In response to her no-show at her Crimson interview, Gillis responded that Wimberley had a “non-negotiable academic conflict.” However, Wimberley, who is the only female candidate, was also the only candidate absent from the Nov. 30 debate and has not attended any student group endorsement meetings.
“I was getting help with biology for my midterm,” Wimberley writes in an e-mail, “I ‘got permission’ from my superior running mate to go. Alas. Genes. They confuse me.”
Gillis says that Wimberley, who is also a Government concentrator and Cabot House resident, has supported his platform from the get-go.
“We decided to run together because we’re really good friends and I presented the idea to her and she was really excited about it,” he says.

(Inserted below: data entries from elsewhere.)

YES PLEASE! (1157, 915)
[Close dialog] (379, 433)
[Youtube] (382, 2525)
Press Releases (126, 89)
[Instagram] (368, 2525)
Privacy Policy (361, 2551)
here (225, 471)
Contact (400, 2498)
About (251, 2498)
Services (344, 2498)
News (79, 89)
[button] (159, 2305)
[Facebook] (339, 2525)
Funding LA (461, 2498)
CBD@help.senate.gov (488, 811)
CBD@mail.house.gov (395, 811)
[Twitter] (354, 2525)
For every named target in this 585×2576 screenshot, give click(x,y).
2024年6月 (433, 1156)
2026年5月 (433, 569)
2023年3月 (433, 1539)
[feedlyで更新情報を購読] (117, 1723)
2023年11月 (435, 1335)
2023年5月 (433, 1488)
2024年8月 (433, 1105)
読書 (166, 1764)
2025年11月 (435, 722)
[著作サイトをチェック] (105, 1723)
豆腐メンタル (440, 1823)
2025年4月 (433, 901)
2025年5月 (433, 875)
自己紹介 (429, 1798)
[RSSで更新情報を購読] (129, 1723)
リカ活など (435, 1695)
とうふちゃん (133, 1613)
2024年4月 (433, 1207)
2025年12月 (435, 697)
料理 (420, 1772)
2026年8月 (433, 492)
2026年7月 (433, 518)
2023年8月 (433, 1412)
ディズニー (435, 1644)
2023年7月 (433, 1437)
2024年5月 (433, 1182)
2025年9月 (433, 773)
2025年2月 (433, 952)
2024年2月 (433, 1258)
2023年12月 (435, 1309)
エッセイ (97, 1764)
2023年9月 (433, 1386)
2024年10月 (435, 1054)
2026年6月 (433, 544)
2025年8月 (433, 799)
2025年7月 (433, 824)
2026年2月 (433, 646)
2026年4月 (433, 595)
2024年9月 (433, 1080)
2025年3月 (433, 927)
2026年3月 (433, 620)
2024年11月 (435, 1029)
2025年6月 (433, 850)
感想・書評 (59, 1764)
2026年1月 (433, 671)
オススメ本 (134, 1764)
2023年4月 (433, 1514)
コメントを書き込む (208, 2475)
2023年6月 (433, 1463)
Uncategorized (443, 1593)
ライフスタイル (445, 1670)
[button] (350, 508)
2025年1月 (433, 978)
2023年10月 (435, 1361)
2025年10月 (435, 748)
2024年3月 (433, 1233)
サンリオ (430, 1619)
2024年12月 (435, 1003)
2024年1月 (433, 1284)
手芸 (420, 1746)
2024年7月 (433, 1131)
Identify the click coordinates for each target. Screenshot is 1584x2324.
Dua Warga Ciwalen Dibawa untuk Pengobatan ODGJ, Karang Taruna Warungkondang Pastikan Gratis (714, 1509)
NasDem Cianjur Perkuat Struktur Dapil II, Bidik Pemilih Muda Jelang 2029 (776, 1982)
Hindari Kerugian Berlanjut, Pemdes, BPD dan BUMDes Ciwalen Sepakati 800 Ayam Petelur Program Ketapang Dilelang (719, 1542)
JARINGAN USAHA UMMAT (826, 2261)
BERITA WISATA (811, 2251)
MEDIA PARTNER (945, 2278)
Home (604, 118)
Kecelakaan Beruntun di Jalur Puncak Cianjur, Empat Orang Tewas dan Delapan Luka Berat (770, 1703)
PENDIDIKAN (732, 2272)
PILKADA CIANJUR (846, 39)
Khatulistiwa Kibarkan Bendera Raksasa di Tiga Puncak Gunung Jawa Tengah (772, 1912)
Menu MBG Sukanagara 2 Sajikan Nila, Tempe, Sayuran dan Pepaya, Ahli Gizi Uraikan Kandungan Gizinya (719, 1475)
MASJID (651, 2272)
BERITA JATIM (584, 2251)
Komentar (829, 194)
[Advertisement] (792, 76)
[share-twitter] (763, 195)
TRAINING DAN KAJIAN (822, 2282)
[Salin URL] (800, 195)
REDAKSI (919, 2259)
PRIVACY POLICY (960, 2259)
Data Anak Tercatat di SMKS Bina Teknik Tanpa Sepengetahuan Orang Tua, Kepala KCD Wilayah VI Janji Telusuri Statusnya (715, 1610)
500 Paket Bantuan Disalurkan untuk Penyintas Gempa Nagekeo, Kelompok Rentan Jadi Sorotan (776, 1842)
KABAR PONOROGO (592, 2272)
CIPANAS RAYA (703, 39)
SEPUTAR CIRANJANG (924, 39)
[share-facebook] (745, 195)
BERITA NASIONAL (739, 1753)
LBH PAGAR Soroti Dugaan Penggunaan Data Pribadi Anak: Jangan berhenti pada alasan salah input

“More than anything, Brian’s idea to change the UC into a Harvard Student Government is exciting because it brings student governing closer to every Harvard student,” Wimberley writes in a statement submitted to The Crimson.
HASTA LA VISTA, UC
Gillis’ interest in politics extends beyond the UC. He has dabbled in politics as a member of both the Harvard College Democrats and the Harvard Republican Club, and he also interned for Gov. Arnold Schwarzenegger (R-Calif.) the summer after his freshman year. The terminator even invited him into his “smoking tent,” according to Gillis.
His “Reform Act” was inspired by Government 1521, “Bureaucratic Politics: Government, Economic, Social and Military Organizations”—and he says his proposed paper idea for the course examines the history of UC bureaucracy. Gillis has also studied the student government systems of the University of Pennsylvania, Yale, and Princeton, which have influenced his proposals.
Wimberley adds that their platform of structural changes has deeper implications.
“We are not only about physical reform, we are about what all the other candidates are ‘about,’ too,” she writes. “We just want the UC to be able to get there faster, better—with time, money, and essay-writing, problem-set-pounding, Harvard-life-loving energy to spare.”